↓↓↓

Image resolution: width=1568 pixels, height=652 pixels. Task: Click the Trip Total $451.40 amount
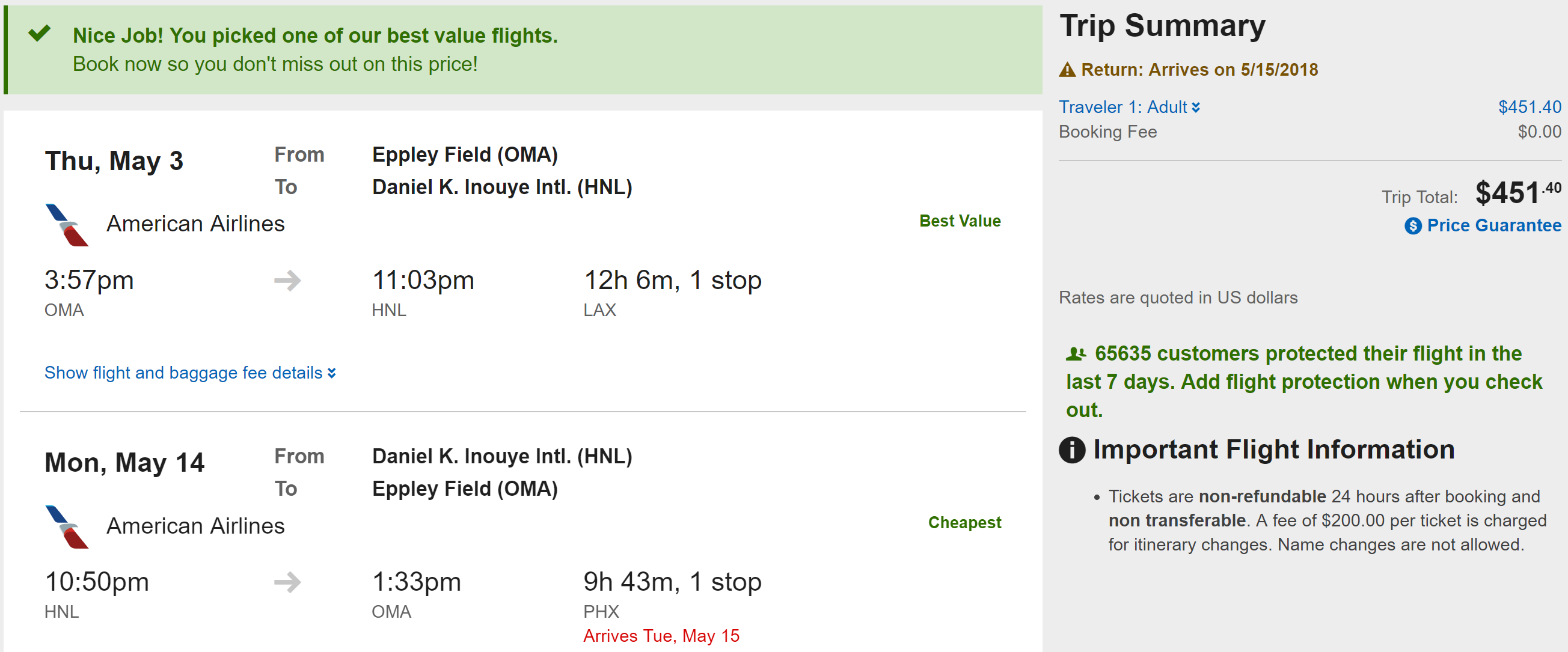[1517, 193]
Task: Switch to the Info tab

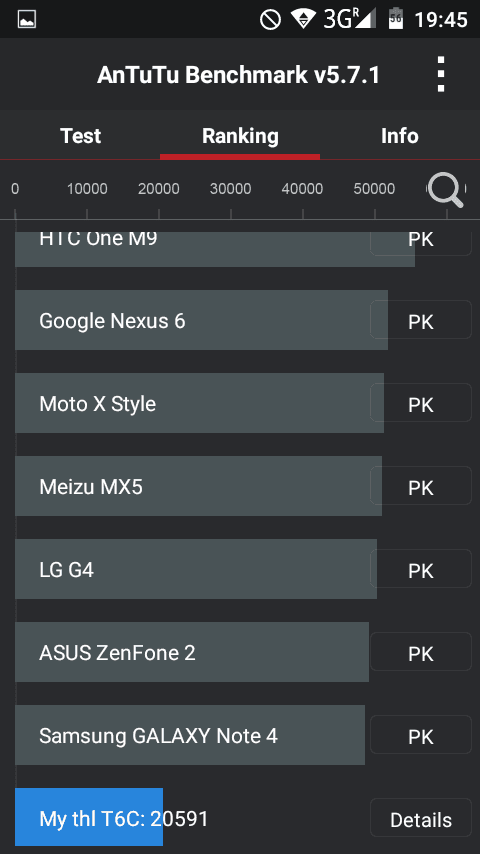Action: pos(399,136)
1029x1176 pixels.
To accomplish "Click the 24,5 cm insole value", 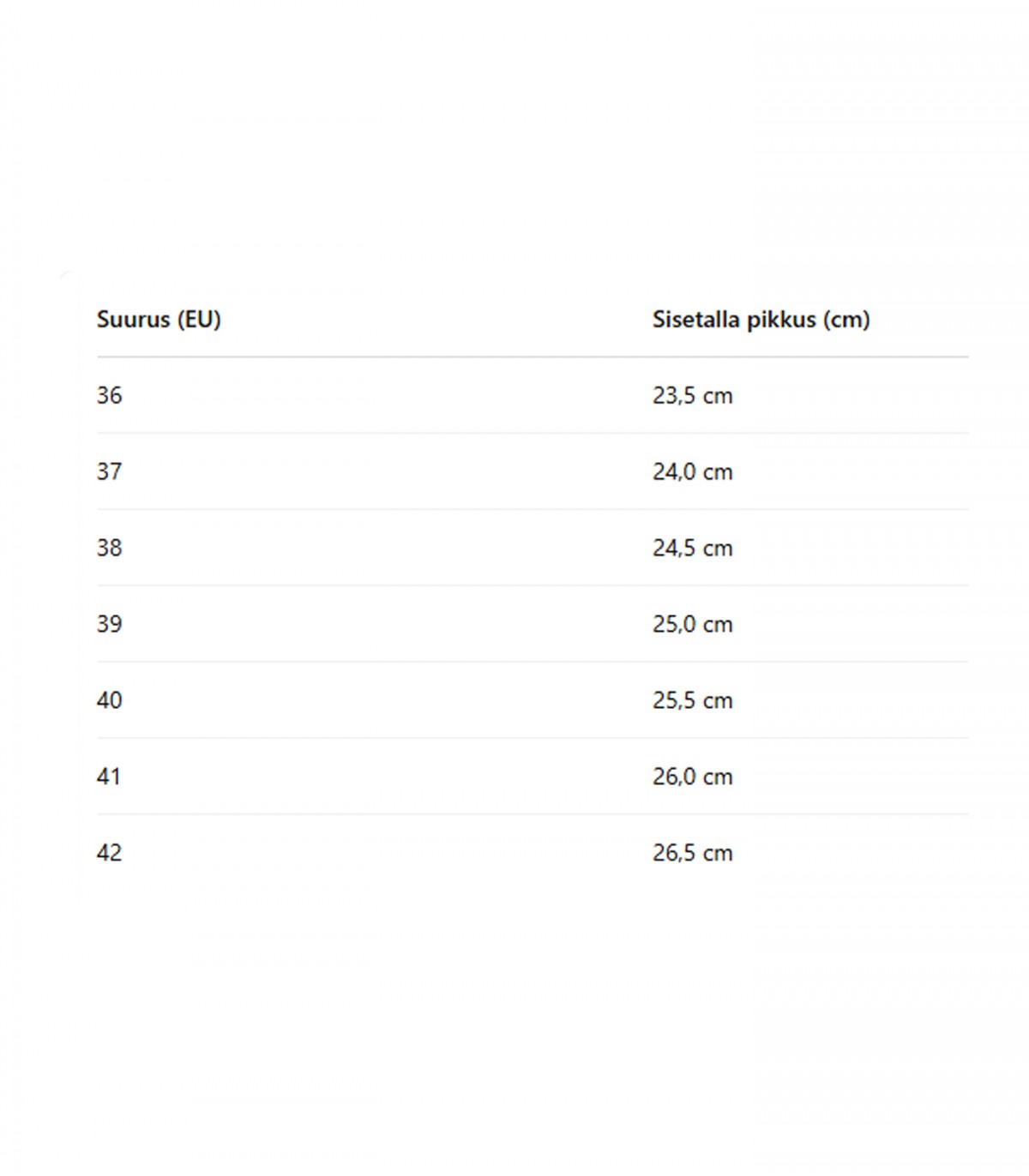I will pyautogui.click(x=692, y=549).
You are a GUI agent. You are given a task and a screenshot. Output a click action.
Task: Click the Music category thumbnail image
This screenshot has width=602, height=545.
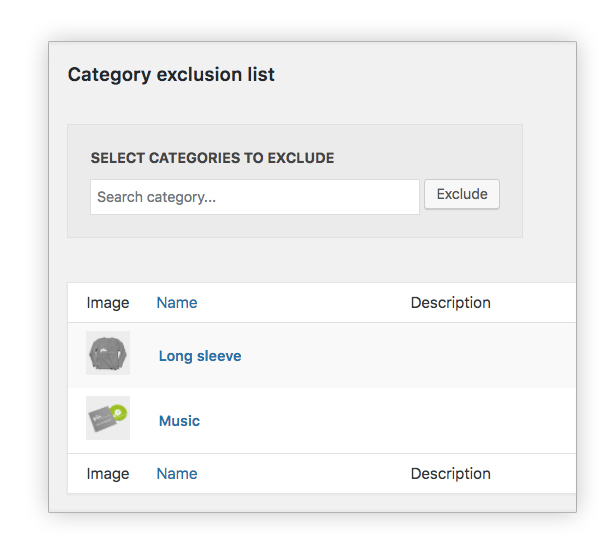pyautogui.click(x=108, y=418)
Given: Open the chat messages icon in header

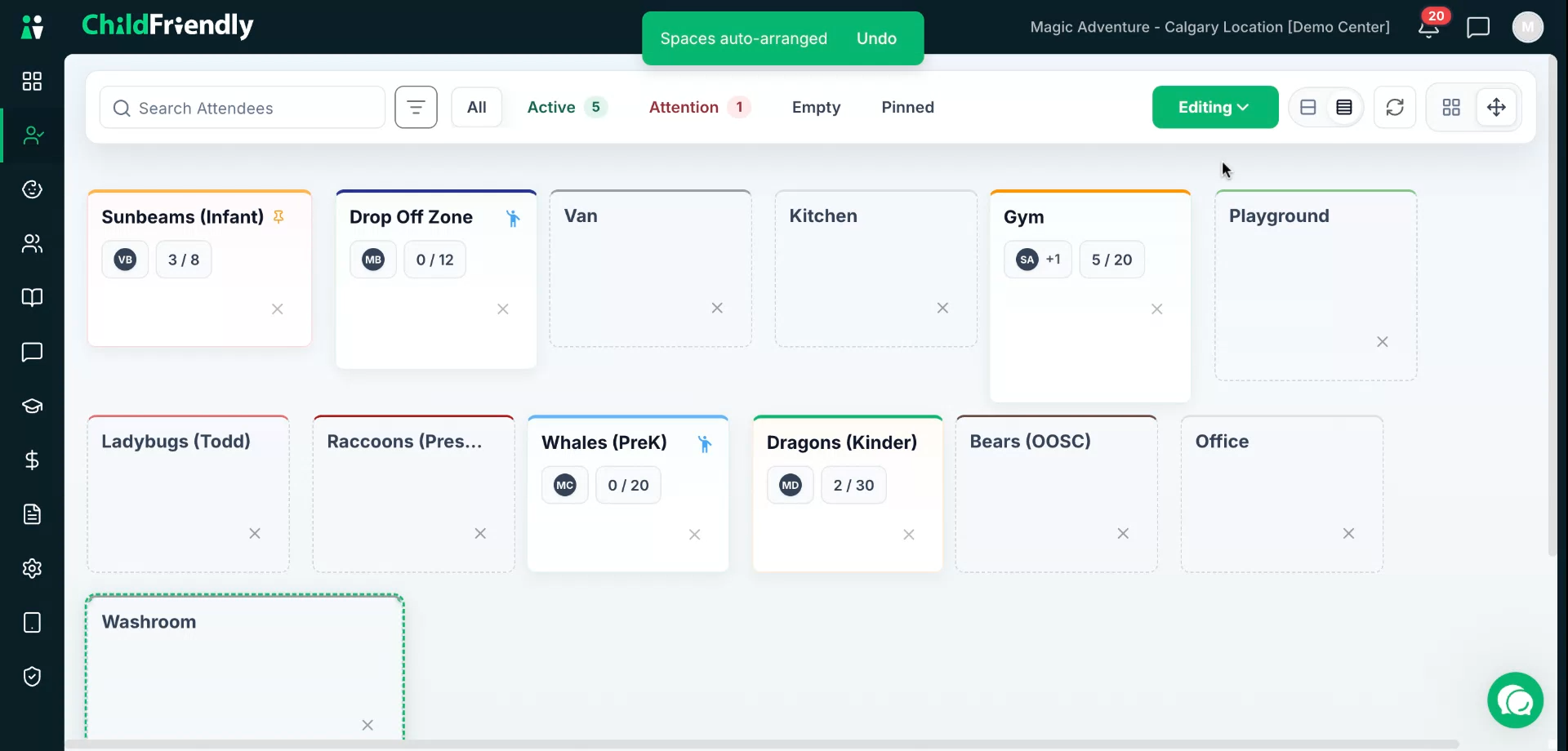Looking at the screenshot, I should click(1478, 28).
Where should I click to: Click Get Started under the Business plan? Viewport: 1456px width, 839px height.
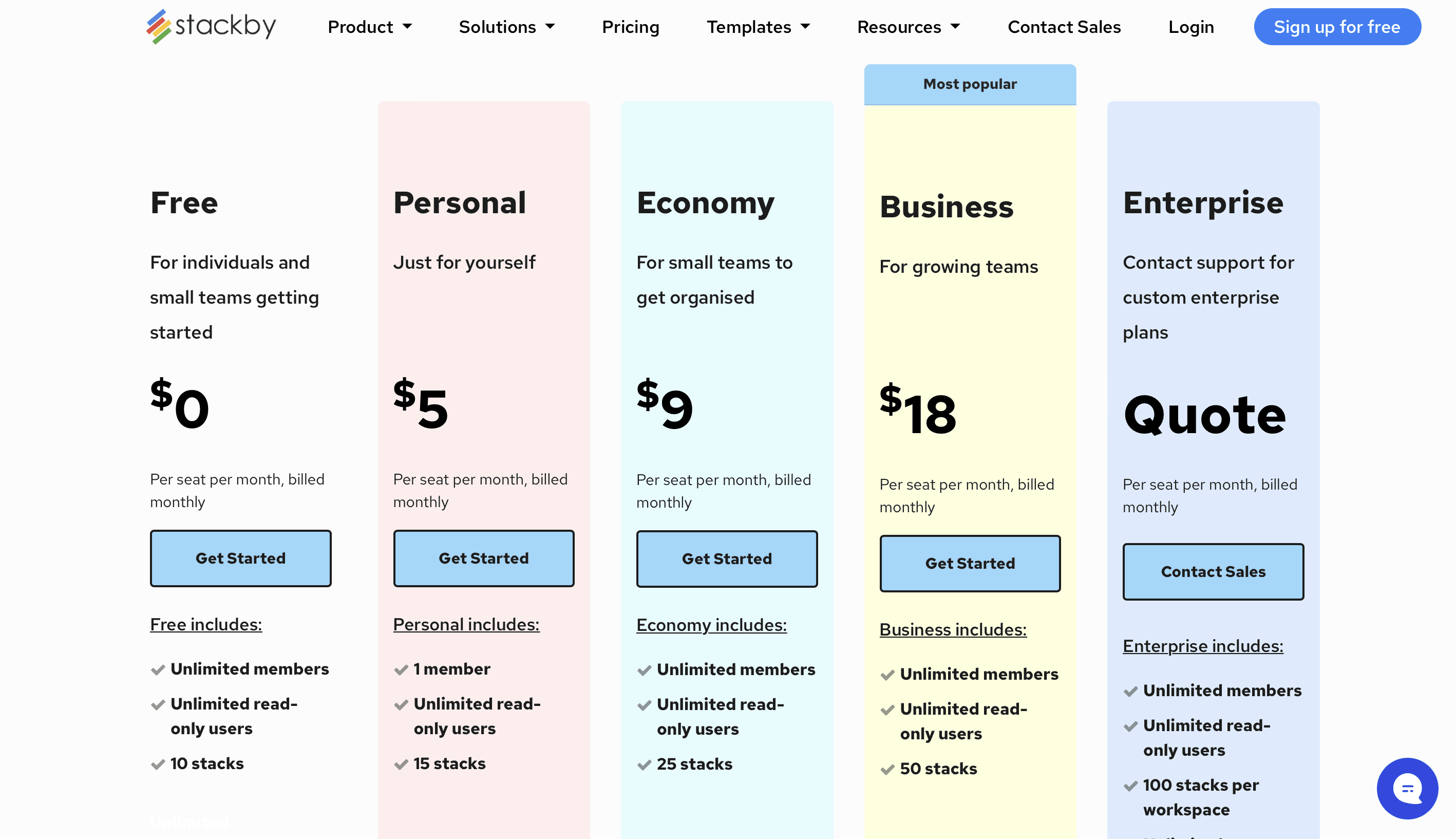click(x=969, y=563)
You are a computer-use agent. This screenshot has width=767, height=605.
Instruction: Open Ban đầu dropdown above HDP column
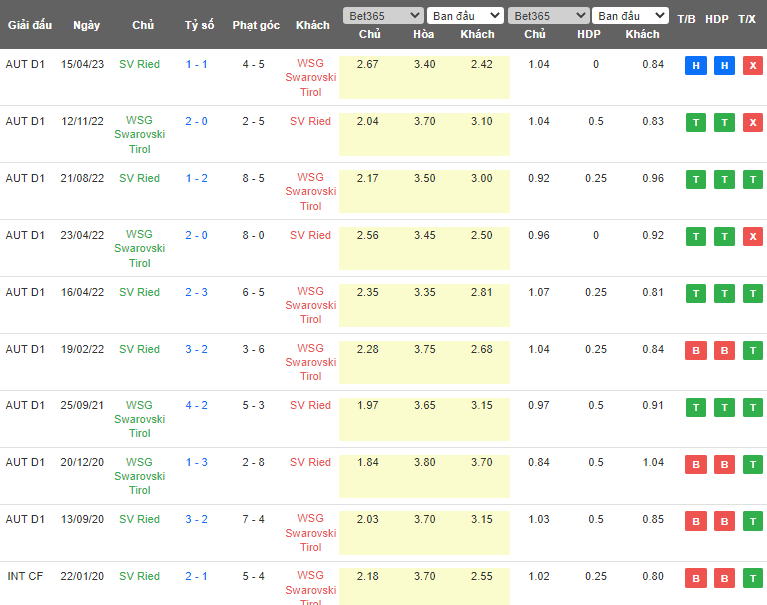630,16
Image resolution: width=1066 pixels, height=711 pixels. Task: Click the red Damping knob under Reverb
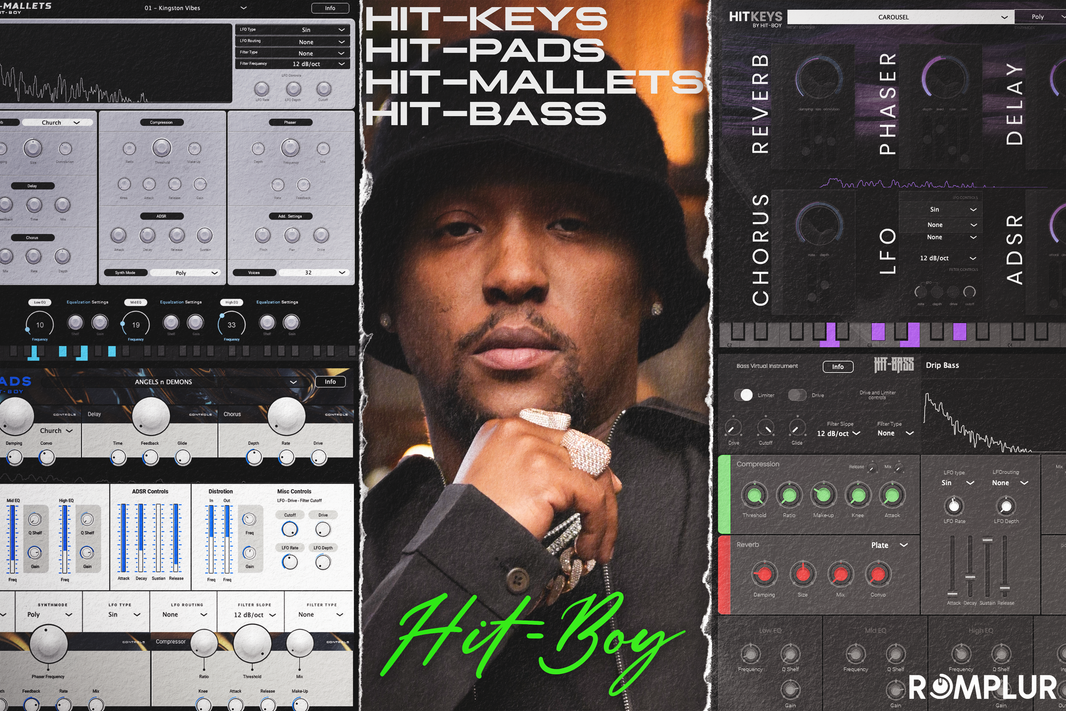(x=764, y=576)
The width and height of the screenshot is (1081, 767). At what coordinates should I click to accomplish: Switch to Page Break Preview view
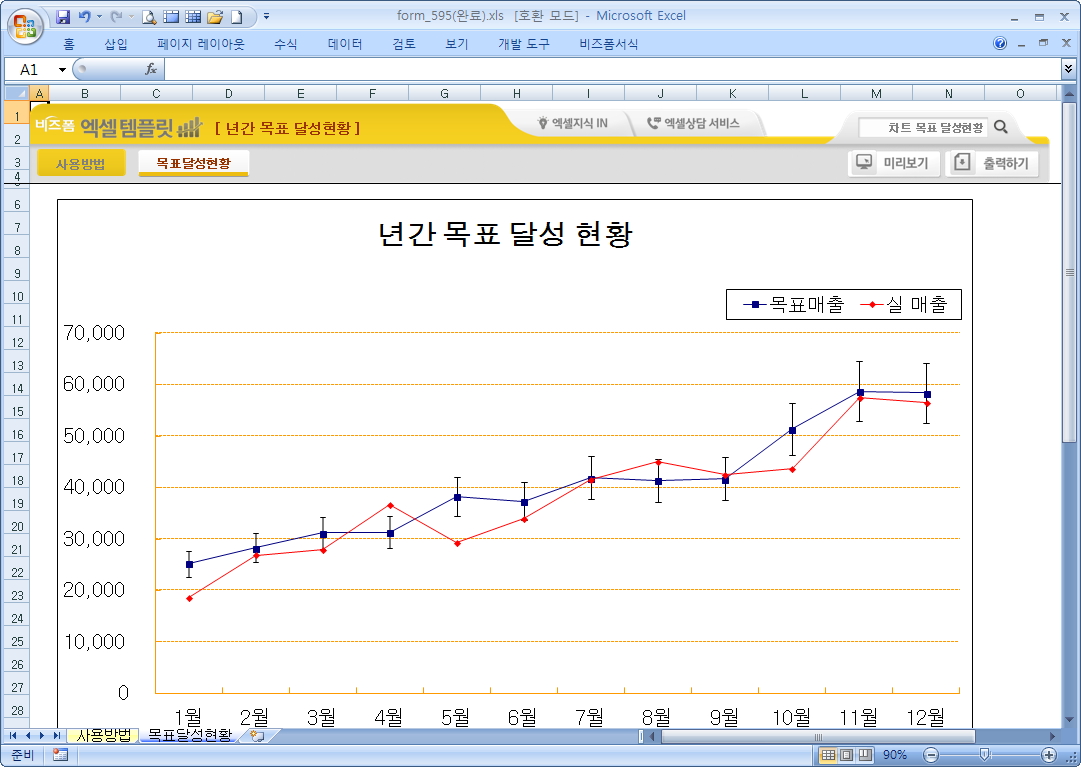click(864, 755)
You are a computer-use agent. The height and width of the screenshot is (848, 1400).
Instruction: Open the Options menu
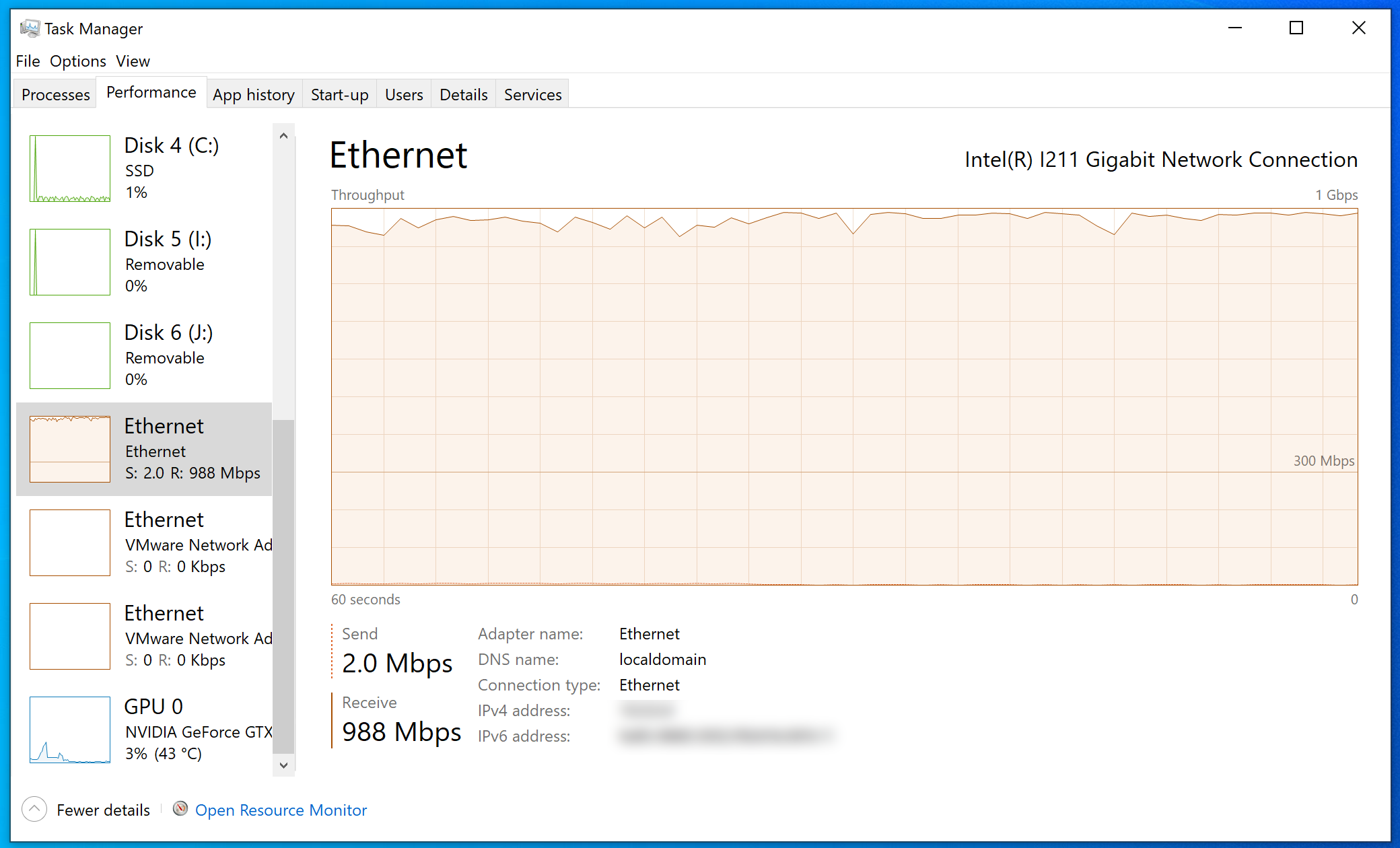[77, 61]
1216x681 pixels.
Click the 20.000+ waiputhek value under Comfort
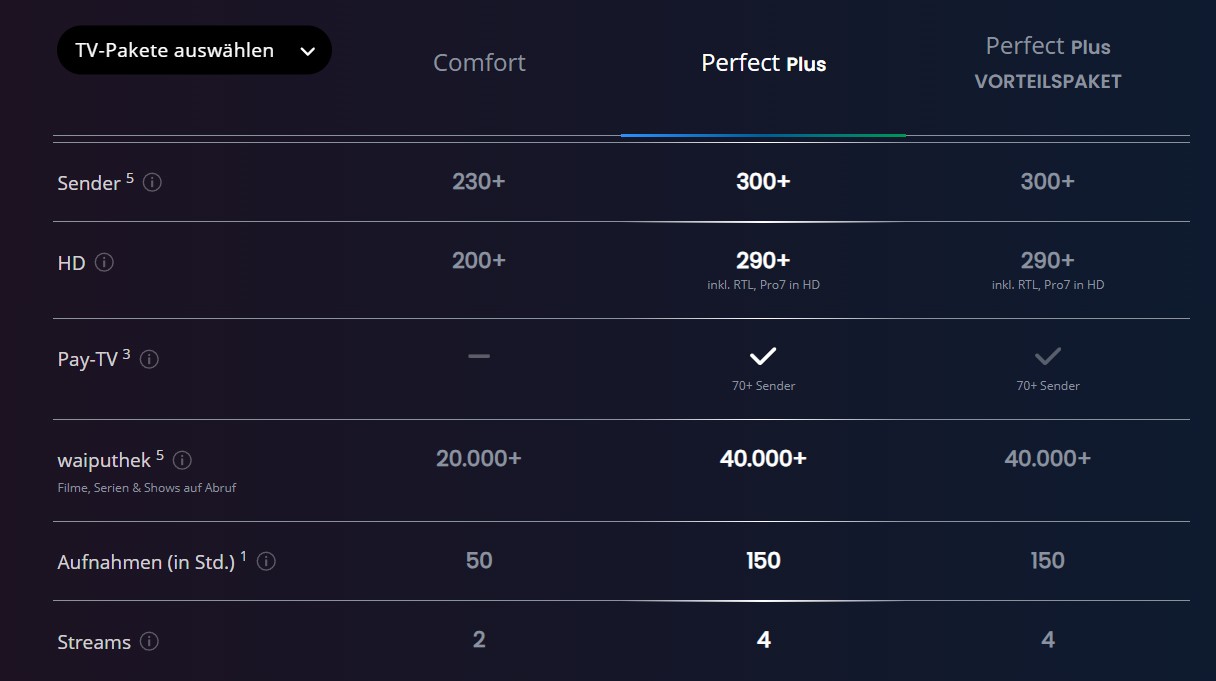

↑↑↑

THE PROBLEM: Pictures are to be left out when the lines from the one containing "You are a GUI" through the end of the records above are repeated exactly; no other line is wanted.

EXERCISE ANSWER:
You are a GUI agent. You are given a task and a screenshot. Output a click action.
Task: Click the Music category thumbnail image
This screenshot has width=602, height=545.
pyautogui.click(x=108, y=418)
Given: Open the chat messages icon in header

Looking at the screenshot, I should click(1478, 28).
Where should I click to: Click Get Started under the Business plan? Viewport: 1456px width, 839px height.
click(x=969, y=563)
You are a computer-use agent. This screenshot has width=767, height=605.
Instruction: Open Ban đầu dropdown above HDP column
630,16
Image resolution: width=1066 pixels, height=711 pixels. Task: Click the red Damping knob under Reverb
(x=764, y=576)
The width and height of the screenshot is (1081, 767). At what coordinates should I click to accomplish: Switch to Page Break Preview view
click(864, 755)
You are a computer-use agent. The height and width of the screenshot is (848, 1400).
Instruction: Open the Options menu
[77, 61]
1216x681 pixels.
Click the 20.000+ waiputhek value under Comfort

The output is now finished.